The New Tales Of Action-RPG You Probably Don’t Know About

The New Tales Of Action-RPG You Probably Don’t Know About

The Tales series returned in flashy fashion last September with Tales of Arise, the 17th mainline title and one that breathed some life into the long-running action-RPG franchise. That’s a proper Tales game, replete with an anime opening and fast gameplay and all the good stuff series fans love. The recent mobile release Tales of Luminaria tries to do much the same thing, just compressed into an on-the-go experience for Android and iOS that you can play with one hand. It kinda works, or at least it would, if it weren’t mostly ruined by the decision to make it playable only in a vertical orientation.

This piece originally ran on Kotaku Australia on November 11, 2021. It has been retimed as a weekend read.

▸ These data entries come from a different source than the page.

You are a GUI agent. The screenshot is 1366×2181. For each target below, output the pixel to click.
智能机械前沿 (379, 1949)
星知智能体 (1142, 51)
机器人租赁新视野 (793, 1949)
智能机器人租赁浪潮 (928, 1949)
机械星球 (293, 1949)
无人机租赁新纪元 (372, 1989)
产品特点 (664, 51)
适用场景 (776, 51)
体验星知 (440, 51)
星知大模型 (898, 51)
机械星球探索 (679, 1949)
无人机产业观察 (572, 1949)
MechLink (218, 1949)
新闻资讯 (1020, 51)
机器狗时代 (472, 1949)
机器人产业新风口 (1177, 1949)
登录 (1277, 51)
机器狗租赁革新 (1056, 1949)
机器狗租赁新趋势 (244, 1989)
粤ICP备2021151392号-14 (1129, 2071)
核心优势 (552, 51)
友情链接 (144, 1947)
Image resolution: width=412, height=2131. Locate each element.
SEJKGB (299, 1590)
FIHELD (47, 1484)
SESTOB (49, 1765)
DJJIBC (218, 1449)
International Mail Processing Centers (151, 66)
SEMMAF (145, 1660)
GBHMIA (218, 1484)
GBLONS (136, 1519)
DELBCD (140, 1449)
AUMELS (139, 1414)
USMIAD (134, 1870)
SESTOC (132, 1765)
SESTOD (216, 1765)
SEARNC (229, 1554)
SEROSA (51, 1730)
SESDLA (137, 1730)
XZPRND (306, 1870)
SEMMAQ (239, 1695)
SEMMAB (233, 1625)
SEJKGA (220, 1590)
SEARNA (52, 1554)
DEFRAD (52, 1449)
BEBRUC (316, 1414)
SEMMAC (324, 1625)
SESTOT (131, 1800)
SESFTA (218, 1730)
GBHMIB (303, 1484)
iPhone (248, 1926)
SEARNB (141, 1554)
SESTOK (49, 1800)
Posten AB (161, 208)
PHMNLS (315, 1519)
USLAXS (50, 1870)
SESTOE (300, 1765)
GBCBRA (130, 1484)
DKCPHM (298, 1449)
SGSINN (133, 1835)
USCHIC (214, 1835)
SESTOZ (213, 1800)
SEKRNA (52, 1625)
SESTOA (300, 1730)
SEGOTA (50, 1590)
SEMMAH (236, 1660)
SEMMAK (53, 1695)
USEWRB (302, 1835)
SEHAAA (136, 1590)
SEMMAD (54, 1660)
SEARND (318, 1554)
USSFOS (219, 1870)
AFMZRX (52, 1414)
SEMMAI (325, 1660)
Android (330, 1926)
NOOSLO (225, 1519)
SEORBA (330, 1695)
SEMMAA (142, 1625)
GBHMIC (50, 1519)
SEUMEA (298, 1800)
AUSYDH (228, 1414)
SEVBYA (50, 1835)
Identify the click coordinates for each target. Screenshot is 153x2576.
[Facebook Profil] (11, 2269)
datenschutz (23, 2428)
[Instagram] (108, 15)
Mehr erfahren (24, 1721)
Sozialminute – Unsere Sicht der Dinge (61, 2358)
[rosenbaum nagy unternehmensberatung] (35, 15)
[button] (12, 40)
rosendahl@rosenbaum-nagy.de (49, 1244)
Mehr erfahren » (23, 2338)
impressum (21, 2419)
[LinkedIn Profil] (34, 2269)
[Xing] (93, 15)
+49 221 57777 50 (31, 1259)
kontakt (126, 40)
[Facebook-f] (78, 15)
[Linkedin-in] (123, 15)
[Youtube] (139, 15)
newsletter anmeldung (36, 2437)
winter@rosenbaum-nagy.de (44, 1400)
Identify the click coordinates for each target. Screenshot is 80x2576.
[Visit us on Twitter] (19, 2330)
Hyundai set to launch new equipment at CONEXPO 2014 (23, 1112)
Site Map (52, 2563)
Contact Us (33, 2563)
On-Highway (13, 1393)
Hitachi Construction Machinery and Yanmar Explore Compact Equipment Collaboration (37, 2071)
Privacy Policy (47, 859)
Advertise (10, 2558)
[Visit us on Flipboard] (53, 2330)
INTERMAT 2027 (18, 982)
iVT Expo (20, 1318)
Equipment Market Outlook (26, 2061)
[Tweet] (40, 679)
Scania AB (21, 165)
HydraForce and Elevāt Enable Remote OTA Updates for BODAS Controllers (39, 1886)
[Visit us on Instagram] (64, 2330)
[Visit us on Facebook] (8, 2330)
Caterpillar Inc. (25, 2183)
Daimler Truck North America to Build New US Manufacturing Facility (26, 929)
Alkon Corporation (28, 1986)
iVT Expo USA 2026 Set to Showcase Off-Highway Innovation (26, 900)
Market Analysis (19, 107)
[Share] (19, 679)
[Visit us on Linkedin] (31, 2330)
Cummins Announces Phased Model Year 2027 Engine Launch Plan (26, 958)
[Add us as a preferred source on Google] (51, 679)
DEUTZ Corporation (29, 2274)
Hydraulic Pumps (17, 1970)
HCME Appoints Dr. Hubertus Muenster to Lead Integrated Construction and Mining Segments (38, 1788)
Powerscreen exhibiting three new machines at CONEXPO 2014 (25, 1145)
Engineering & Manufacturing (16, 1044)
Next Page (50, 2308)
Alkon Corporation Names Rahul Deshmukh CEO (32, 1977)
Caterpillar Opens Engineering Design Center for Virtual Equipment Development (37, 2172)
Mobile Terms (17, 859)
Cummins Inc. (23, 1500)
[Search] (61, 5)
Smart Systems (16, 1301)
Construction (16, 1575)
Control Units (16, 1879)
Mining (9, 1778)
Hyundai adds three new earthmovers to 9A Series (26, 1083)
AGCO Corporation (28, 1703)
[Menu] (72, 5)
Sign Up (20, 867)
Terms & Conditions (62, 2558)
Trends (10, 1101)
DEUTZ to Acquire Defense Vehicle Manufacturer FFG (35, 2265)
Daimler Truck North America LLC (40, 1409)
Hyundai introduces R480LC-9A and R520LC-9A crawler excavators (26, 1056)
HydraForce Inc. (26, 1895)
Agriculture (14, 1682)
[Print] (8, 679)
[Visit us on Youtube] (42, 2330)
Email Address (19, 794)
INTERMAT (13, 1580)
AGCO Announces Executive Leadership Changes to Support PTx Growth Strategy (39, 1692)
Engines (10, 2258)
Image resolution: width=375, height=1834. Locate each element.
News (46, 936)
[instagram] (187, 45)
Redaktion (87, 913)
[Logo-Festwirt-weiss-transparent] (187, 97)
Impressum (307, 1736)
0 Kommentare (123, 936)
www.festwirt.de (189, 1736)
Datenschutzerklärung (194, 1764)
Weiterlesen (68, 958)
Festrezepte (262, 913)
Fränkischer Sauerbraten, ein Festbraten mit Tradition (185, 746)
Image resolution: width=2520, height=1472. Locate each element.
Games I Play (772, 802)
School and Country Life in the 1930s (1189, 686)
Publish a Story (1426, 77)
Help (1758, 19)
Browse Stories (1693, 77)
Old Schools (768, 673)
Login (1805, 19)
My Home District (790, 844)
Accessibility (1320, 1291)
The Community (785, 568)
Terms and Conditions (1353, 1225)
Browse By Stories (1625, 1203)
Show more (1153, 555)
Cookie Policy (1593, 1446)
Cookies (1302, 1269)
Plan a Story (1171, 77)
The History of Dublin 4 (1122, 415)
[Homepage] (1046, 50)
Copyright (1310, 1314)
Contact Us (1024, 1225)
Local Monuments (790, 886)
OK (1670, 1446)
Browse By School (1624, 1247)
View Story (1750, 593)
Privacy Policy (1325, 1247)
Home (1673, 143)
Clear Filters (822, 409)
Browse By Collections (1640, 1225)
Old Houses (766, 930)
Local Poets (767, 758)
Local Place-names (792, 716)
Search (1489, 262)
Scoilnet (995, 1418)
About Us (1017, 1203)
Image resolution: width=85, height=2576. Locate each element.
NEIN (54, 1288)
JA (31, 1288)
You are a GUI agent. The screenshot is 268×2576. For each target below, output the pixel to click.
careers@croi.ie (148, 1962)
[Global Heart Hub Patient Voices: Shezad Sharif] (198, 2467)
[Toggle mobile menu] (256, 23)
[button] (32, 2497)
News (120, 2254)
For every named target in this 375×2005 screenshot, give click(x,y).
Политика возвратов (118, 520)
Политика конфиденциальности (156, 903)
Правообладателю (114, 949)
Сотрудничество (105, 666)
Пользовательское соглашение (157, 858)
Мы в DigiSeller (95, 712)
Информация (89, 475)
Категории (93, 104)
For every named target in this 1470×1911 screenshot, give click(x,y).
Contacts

It’s an odd choice, though one that does differentiate Tales of Luminaria from other mobile action RPGs on the market. Still, the decision puts constraints on the game’s design, particularly the camera and combat.

There isn’t any one central protagonist here, but you start the game as Leo Fourcade, a hot anime sword boy with red hair and a tattoo of some tribal-looking pattern on his right forearm. Leo’s just one of 21 playable characters, which you unlock as you complete each episode. There’s an impressive variety of class archetypes here, ranging from archers and battlemages to gunslingers and sword-wielders. Some characters share weapon types, but even still, their movesets and playstyles are wholly unique. And each one has their own episode that lasts about an hour or so, meaning there’s plenty of content to squeeze out of Tales of Luminaria.

But what could have been an enjoyable Tales game is largely impeded by its insistence on vertical-only play. Yes, whether you’re on iPad or iPhone, you can’t change the orientation, even if you’ve unlocked it on your device’s UI. It’s different, sure, but forcing you to play in portrait mode presents frustrations outside of your control in combat and general movement, which isn’t all that accurate as a result of the touchscreen controls.

The mandatory vertical position also impacts the camera, which is totally useless. It isn’t so much behind your character as it is just swinging around the screen, jumping between looking over one shoulder and looking over the other without your input. And if it isn’t enjoying its freedom, it’s probably because it’s gotten stuck in the wall or between characters. You can’t even swipe to move the camera around. You can only gaze through the narrow window provided by your phone’s screen, so good luck dodging enemy attacks when you can’t even see them.

Combat, with its imprecise touch controls, doesn’t fare much better. On the screen are four main buttons: attack, up to two regular “artes” (special moves that recharge when you attack enemies), and one mystic arte. You dodge by flicking your finger across the screen, and counter by tapping a quick-time-event prompt that appears. It’s pretty easy to pick up and play. However, because you’re doing this on a touchscreen, commands don’t always register when you want them to. You could be tapping attack to do a three-hit combo, then stop so you can flick to dodge before tapping on an arte, but your character may not get the message you’re intending to send. You’re far more likely to take damage or roll toward instead of away from the enemy because of how you tap on your screen. There’s also no dedicated block button, so your only defence is countering or dodging.

Despite all this, Tales of Luminaria has bright spots that truly shine. It not only looks like a Tales game; it sounds like one, too, with a roaring orchestral soundtrack and very anime voice acting for every character. Interactions between the playable heroes also hit on the series’ familiar tone. Heartfelt moments and friendly banter abound as your party of three travels around the game’s world. And it tells an intriguing story about shapeshifting students and cults overthrowing the government. It’s a little truncated, being on mobile and all, but it’s very much a Tales experience.

If any of this sounds like your thing, or if you’re willing to deal with the wonky camera and imprecise controls thanks to the always-vertical position, then you can download Tales of Luminaria now on Android or iOS devices. It’s an often-frustrating experience that still has some familiar Tales series charm, and that’s fine. But if you’re looking for a deeper Tales game, one with more accurate controls and this adorable cat, then I can’t help but recommend picking up Tales of Arise instead. It’s the real thing.